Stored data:

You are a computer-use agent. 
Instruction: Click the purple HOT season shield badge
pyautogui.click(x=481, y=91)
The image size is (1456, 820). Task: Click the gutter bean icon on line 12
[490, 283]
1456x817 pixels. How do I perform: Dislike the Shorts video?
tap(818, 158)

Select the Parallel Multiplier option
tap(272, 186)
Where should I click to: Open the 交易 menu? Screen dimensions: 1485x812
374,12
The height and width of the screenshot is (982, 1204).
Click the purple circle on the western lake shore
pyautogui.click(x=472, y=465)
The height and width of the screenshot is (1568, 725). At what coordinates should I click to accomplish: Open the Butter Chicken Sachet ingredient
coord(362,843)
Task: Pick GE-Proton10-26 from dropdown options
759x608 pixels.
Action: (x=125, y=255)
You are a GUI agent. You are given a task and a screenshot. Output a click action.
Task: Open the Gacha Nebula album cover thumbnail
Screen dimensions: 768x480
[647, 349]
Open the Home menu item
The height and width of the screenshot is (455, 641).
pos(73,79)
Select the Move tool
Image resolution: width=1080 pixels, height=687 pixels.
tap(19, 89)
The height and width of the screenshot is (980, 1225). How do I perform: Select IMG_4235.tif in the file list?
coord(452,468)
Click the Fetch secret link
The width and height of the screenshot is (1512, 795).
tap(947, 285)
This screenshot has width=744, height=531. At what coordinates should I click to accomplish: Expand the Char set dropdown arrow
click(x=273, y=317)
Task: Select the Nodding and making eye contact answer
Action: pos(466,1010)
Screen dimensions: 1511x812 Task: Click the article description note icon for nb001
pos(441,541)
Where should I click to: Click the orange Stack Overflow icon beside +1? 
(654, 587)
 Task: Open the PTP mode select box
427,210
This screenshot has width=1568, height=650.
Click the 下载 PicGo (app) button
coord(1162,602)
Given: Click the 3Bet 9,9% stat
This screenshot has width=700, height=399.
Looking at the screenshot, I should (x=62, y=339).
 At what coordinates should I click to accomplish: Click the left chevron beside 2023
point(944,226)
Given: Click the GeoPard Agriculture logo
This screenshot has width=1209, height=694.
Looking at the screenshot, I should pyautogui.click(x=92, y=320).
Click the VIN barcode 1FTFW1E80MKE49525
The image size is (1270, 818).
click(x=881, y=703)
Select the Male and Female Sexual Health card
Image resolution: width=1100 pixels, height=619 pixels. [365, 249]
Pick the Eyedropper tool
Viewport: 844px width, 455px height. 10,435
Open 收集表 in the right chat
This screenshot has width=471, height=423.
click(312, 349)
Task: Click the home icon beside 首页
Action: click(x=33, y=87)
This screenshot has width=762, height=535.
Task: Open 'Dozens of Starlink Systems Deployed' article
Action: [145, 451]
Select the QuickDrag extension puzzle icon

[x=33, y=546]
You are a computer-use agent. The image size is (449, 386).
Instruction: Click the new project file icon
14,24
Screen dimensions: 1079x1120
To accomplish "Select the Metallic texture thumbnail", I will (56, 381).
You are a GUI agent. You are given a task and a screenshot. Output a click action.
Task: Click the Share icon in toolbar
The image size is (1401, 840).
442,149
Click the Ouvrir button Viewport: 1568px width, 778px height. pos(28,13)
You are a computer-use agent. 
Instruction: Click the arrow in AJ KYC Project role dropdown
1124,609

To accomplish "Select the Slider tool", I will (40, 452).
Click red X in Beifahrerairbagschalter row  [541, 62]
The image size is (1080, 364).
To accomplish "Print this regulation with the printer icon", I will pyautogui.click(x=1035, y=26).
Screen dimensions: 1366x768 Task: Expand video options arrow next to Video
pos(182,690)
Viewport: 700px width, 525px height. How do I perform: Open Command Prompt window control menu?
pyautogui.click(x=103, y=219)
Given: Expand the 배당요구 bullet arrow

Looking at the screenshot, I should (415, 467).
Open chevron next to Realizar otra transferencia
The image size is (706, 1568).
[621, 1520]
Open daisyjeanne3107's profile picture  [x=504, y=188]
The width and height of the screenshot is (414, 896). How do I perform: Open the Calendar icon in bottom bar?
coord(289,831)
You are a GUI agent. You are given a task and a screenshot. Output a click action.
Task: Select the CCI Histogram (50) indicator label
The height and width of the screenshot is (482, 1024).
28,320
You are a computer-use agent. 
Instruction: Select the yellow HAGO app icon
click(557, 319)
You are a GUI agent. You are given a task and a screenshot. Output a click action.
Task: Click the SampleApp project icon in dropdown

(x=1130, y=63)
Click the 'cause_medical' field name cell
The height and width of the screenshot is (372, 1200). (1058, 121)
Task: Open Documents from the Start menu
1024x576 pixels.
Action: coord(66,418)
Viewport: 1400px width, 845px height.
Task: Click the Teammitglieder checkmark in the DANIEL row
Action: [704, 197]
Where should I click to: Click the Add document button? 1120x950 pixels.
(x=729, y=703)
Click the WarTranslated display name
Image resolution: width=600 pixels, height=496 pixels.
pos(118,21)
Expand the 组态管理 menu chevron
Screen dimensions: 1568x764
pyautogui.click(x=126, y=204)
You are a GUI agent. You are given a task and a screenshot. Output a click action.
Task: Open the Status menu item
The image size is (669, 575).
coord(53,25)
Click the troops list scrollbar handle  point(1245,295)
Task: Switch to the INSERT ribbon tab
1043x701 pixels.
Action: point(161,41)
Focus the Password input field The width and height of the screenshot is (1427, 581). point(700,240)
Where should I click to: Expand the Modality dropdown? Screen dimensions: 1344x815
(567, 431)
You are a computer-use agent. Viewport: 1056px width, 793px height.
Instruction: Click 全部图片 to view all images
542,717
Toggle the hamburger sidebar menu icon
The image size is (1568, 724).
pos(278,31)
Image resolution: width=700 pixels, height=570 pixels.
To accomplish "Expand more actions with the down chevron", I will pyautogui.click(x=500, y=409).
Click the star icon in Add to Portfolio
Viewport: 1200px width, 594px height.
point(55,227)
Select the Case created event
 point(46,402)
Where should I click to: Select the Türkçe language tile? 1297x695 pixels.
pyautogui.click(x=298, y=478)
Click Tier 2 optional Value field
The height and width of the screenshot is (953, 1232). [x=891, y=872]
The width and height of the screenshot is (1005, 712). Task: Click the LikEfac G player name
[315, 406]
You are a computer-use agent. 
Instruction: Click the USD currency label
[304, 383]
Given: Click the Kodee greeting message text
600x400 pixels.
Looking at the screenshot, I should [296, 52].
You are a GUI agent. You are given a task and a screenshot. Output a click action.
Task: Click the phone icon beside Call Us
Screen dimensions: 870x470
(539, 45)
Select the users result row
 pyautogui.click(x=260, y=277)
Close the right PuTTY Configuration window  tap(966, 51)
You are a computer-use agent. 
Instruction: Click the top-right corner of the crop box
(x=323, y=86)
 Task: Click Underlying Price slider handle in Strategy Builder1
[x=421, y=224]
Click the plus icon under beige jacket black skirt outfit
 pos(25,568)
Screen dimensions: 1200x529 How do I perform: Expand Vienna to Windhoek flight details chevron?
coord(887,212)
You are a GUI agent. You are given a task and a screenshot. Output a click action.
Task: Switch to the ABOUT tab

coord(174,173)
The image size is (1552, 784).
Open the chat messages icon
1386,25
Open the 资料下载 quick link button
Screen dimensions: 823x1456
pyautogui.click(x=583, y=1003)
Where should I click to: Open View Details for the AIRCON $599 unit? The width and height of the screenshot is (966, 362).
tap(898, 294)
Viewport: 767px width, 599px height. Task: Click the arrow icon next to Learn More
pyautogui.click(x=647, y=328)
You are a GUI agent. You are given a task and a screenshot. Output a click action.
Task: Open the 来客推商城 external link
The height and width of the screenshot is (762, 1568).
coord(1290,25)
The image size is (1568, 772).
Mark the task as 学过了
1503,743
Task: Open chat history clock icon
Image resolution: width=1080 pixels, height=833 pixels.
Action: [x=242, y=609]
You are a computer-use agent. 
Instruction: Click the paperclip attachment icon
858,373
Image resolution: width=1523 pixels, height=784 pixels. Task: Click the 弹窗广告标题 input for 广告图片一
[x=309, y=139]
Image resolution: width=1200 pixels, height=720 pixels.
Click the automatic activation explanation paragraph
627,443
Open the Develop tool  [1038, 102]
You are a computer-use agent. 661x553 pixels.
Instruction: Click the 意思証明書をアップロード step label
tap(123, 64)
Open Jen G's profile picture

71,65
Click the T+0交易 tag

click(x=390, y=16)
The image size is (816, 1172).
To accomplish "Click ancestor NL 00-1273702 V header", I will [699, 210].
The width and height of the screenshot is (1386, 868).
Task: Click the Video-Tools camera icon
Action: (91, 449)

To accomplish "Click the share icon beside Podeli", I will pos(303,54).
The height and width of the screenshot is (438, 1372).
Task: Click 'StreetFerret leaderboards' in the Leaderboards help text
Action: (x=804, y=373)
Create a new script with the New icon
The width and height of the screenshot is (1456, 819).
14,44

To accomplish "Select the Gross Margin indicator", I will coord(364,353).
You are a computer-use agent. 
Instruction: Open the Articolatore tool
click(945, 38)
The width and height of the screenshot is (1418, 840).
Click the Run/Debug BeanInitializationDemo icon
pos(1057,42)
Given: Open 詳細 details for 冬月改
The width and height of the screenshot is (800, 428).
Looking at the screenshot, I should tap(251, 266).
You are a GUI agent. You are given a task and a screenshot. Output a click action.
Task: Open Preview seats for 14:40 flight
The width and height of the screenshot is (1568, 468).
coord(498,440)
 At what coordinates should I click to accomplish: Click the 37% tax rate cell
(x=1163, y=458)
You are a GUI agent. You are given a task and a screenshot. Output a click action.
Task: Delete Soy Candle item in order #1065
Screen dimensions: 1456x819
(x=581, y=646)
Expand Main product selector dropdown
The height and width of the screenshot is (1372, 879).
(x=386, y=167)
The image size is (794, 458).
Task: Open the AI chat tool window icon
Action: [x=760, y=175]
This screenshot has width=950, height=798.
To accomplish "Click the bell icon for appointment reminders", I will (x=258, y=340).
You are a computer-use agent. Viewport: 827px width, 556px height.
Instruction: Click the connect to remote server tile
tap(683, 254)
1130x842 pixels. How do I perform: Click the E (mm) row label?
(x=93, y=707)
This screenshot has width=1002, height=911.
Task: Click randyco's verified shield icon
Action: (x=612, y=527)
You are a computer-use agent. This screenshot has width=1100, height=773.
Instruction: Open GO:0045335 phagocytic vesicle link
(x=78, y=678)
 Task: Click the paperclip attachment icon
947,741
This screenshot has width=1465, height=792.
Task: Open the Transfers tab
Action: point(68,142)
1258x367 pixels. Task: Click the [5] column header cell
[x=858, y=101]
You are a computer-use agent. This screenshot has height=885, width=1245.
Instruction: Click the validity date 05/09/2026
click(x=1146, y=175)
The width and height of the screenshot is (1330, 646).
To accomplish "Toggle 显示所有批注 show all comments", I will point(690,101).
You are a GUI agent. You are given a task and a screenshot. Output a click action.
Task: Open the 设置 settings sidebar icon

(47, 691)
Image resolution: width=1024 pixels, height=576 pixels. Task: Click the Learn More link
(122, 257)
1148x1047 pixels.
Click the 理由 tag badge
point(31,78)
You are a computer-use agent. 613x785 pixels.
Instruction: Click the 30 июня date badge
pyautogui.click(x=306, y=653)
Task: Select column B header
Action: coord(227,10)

YOUR OBJECTIVE » In the records above, find every line containing the word "indicator" and show it.

EXERCISE RESPONSE »
Task: Select the CCI Histogram (50) indicator label
To accomplish "Select the Gross Margin indicator", I will coord(364,353).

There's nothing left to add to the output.